On the other hand, Roberts and Pitt look happy to be working together, so much so that you really don’t want to point out that they’re often trying too hard and that they spend much less time sharing the screen than the film’s campaign might lead you to expect.

“The Mexican” does begin with Jerry Welbach (Pitt) and Samantha “Sam” Barzel (Roberts) waking up in the same bed. Sam looks happy, but Jerry, who has a more accurate idea of what the coming day will bring, does not.

Jerry, to put it nicely, is a genial flop, someone with the gift of messing up the simplest assignments and then, as Sam puts it, trying to “Forrest Gump your way through things.” This, to be sure, is not the best career strategy when you work as a bagman for an imprisoned crime lord and his impatient major-domo Nayman (Bob Balaban).

Sam is insistent that Jerry quit the business, and Jerry has agreed. In principle. But Nayman has one last job for him, one that involves going down to Mexico and picking up the Mexican, a celebrated antique pistol the boss has a hankering for even though it comes complete with a burdensome curse.

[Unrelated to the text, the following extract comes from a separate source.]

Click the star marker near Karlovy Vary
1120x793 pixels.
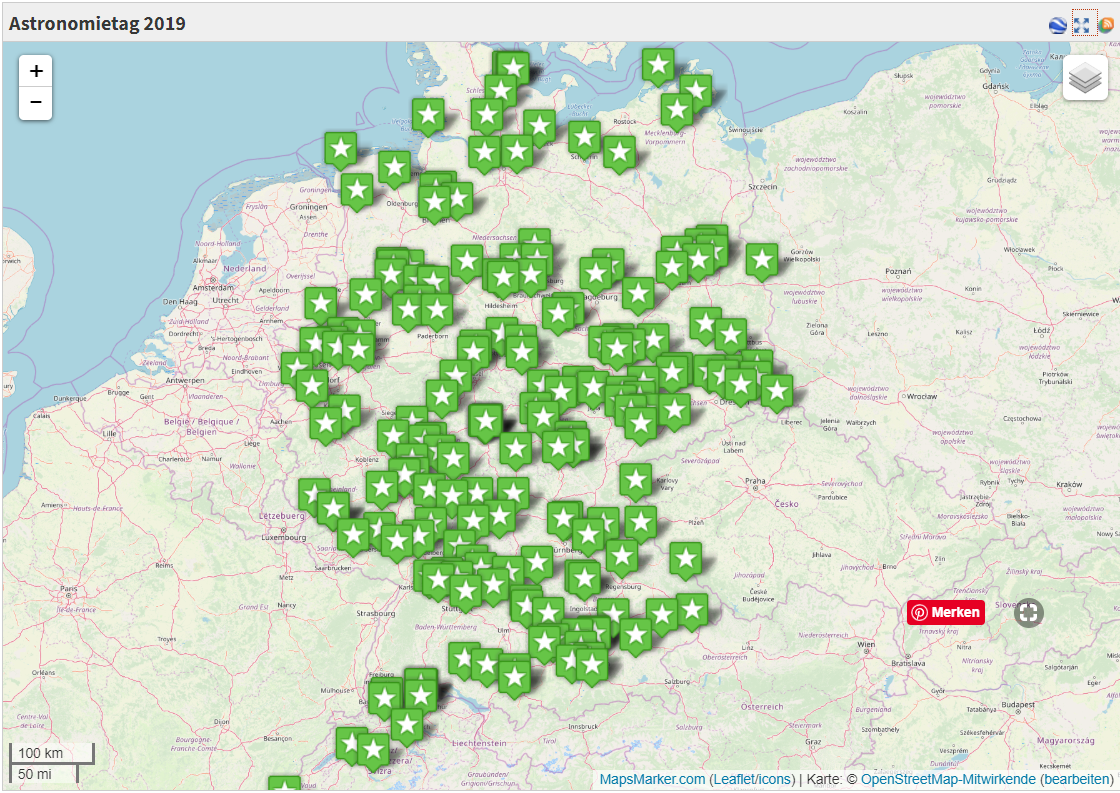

Given that should Jerry refuse he will be immediately killed, it’s more irritating than fascinating that Sam wildly overreacts, throwing Jerry’s clothes off the balcony (now that’s a first) and instigating a raging argument structured around buzzwords like “needs,” “acknowledgment” and “time-outs.” It’s too easy to overdo these kinds of hysterics, and that’s what happens here.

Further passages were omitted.